Pour être fidèle à l’esprit du Conseil National de la Résistance, cette réforme doit être un projet de société où s’exprime la solidarité collective. Actuellement, beaucoup de régimes spéciaux sont basés sur une solidarité professionnelle. Mais la révolution numérique impacte à un point tel le monde du travail, que l’on ne sait pas à un horizon de 30 ou 40 ans quels métiers disparaîtront. Cette solidarité professionnelle est donc fragilisée. Il faut garantir une solidarité collective, universelle, et sortir d’une logique qui parfois opposent les français par une forme de corporatisme qui nuit à la communauté nationale. C’est pour cette raison que le Haut-Commissaire Jean-Paul Delevoye propose la fusion de tous les systèmes de retraite dans un régime général. Je note à ce propos que certains partenaires sociaux approuvent cette proposition.
Une méthode de réforme basée sur la concertation
Il est difficile de réformer contre. On réforme pour et avec les français. Le Président de la République a rappelé que cette réforme devait être discutée, débattue, amendée avec les organisations syndicales mais il a aussi encouragé nos concitoyens à s’emparer de cette question qui traduit notre façon de faire société.
Il faut donc du temps. De fait, Jean-Paul Delevoye a passé les deux dernières années à négocier avec les partenaires sociaux pour écrire le rapport remis au Premier Ministre en juillet dernier.
Il s’agit du document cadre à partir duquel vont se mener les discussions pour l’écriture de la loi.
Cette seconde phase de concertation qui s’engage doit ainsi permettre à nos concitoyens de prendre une part active à ces discussions, en utilisant la plateforme qui sera mise en ligne à la fin de ce mois, ou en participant aux nombreuses réunions publiques qui auront lieu autour d’élus locaux et d’associations.
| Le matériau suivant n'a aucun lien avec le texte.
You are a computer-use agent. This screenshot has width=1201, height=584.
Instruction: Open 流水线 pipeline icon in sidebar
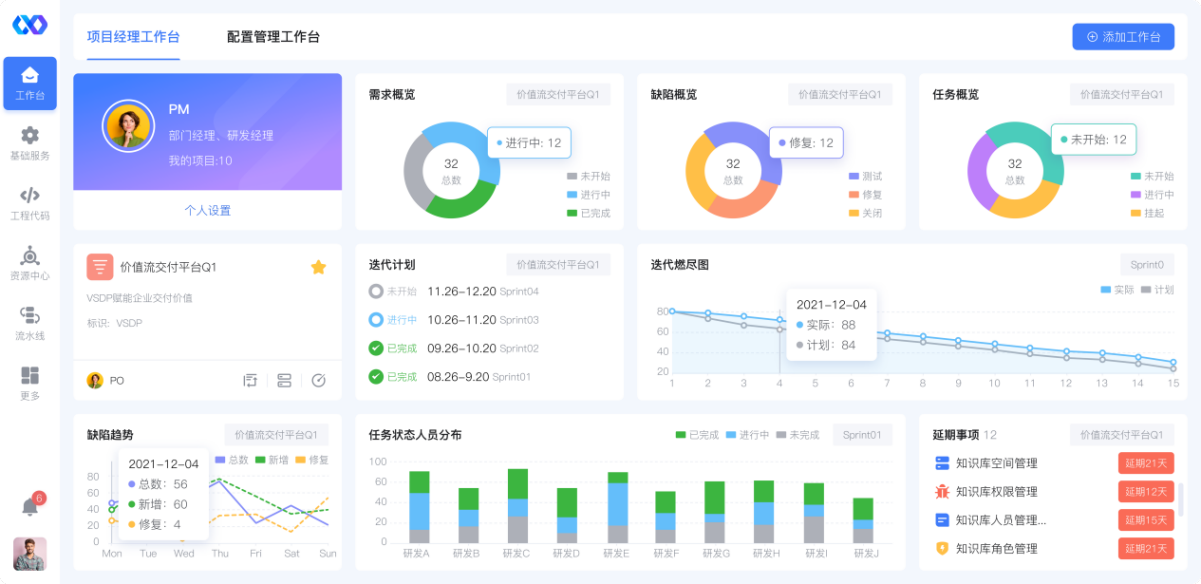pos(30,315)
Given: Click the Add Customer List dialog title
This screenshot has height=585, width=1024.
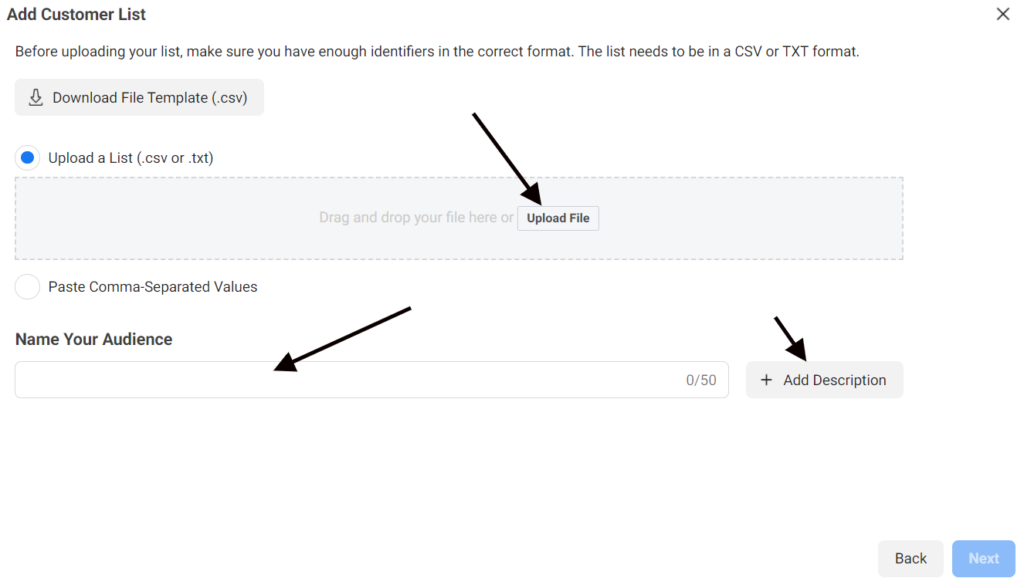Looking at the screenshot, I should pos(76,14).
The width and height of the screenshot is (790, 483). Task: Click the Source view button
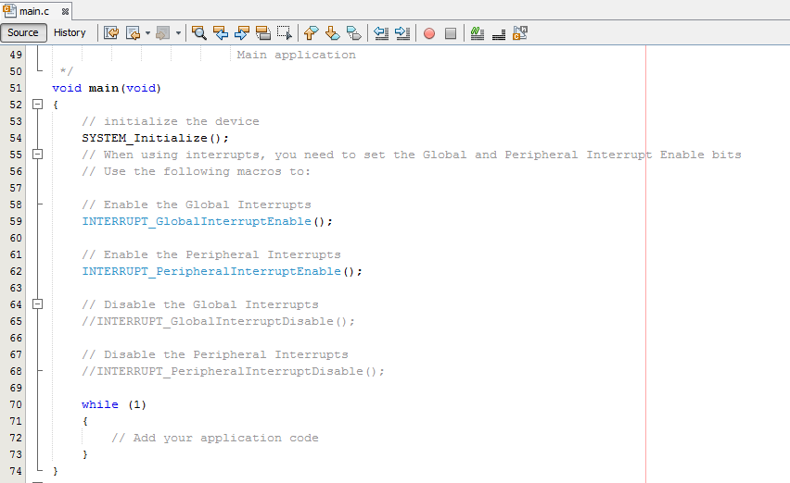click(23, 33)
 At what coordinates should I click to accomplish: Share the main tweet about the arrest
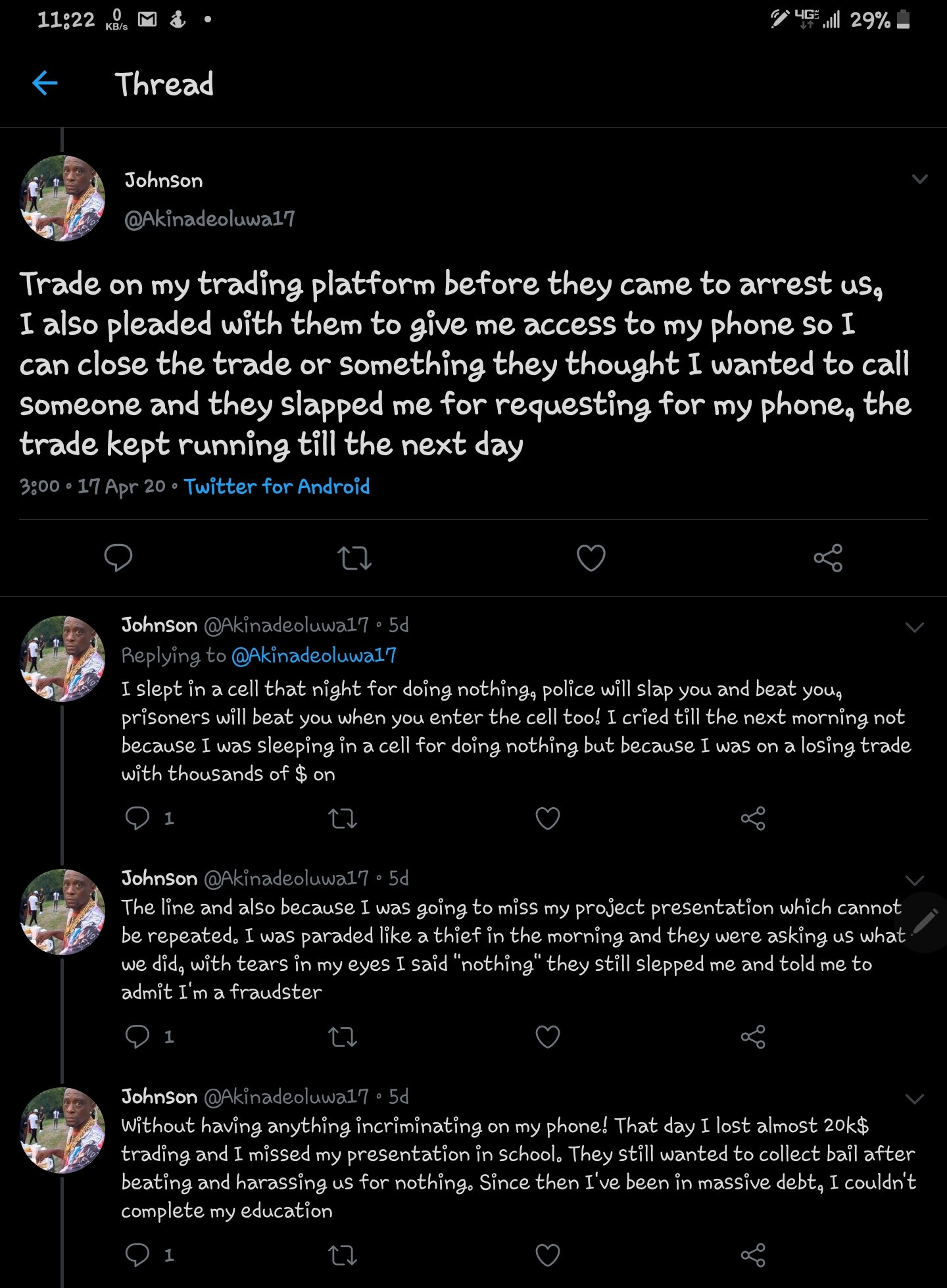point(827,558)
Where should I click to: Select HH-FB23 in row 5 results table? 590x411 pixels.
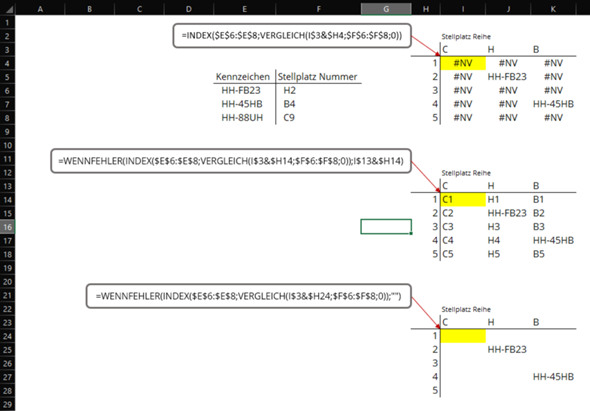click(507, 77)
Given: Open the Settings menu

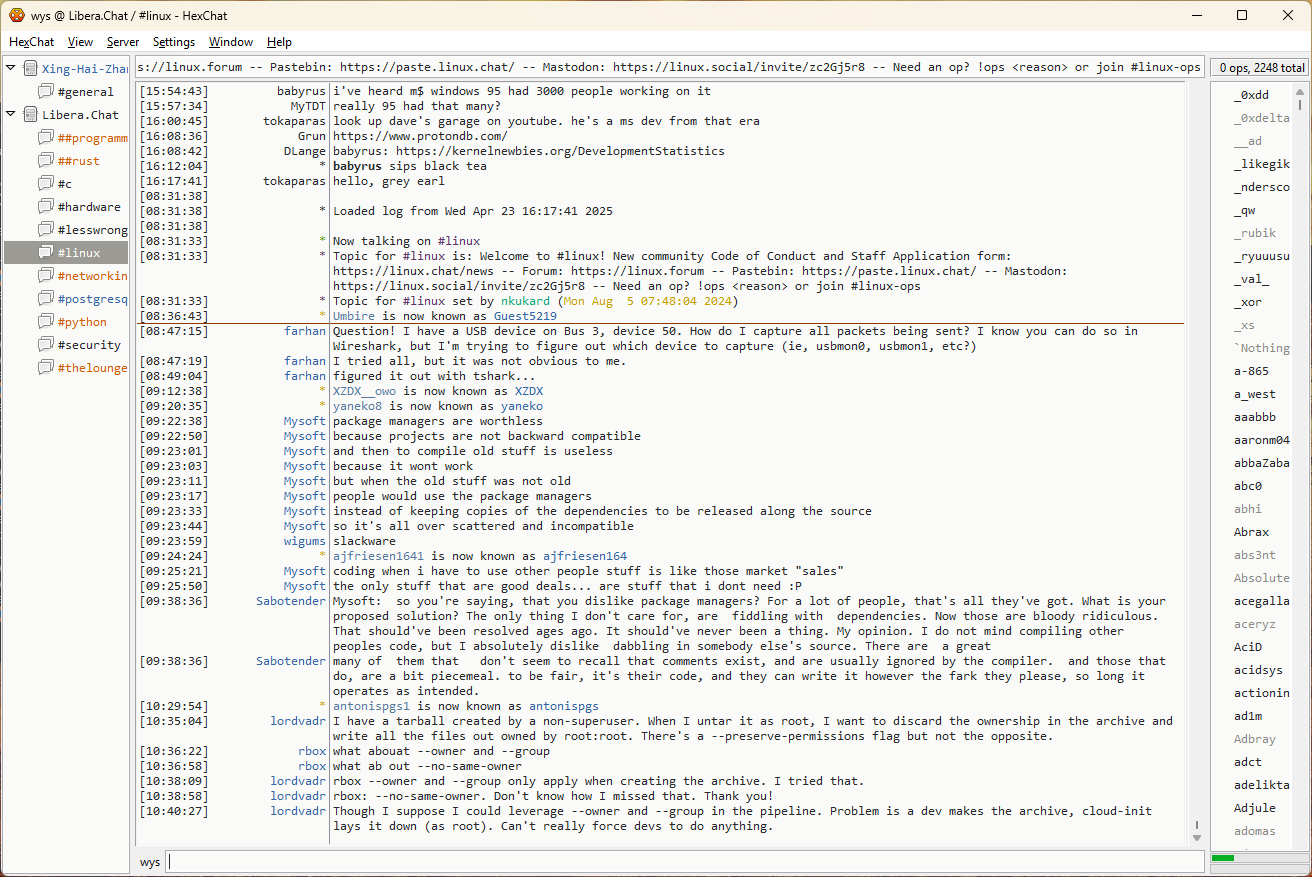Looking at the screenshot, I should pos(174,42).
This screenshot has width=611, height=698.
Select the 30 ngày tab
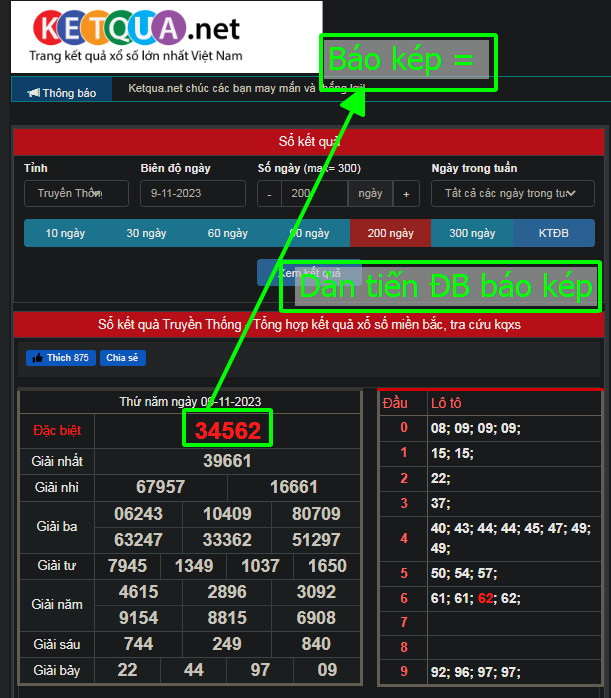click(x=146, y=233)
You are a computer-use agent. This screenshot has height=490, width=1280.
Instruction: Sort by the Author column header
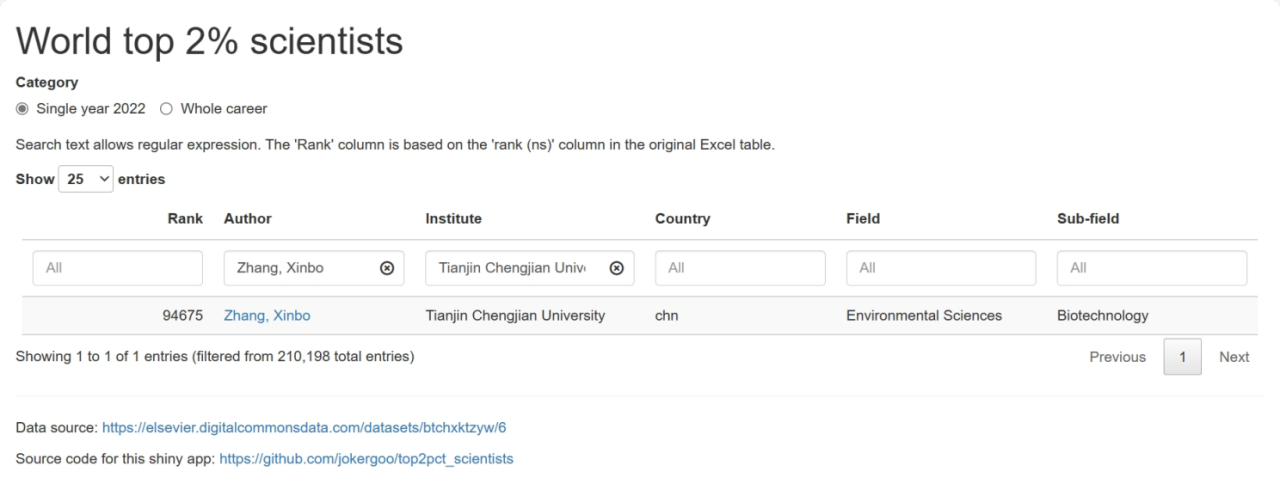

Ce temps long est aussi celui de la mise en œuvre de la réforme. Le nouveau système ne concerne ni les retraités actuels, ni les actifs qui sont proches de la retraite. Il est ainsi proposé que la loi bascule pour la génération de 1963.
Il s’agit, non pas d’appliquer la réforme de façon aveugle et uniforme, mais de trouver un chemin de convergence. Cette transition longue doit cependant tenir compte de certains régimes spéciaux. C’est le cas pour les fonctionnaires dont le statut prévoit des grilles de salaires plus basses que dans le privé, en échange d’un régime de retraite plus favorable. Cette réforme doit donc s’accompagner d’un nouvel accord sur les salaires dans certains secteurs.
Il n’est pas question de remettre en cause la prise en compte de la pénibilité ou la dangerosité de certains métiers qui, selon moi, justifieraient un départ à la retraite anticipé à taux plein dans certains cas. La solidarité nationale doit aussi s’exprimer en faveur de ceux qui s’engagent parfois au péril de leur vie.
Nous aurons également à proposer des solutions pour les aménagements de fin de carrière et l’adaptation des postes de travail si nous voulons améliorer le taux d’emploi des seniors. Il est aussi souhaitable d’assouplir les conditions du cumul emploi retraite.
Nos concitoyens expriment souvent leur inquiétude quant à leur avenir. Cette incertitude est compréhensible en ce qui concerne notre système de retraite actuel. La réforme proposée par le Président de la République et la concertation engagée par le gouvernement doit permettre de répondre à cette inquiétude et de renforcer la solidarité entre les actifs et les retraités, les jeunes et les personnes âgées, de refonder en quelque sorte le contrat social entre les générations.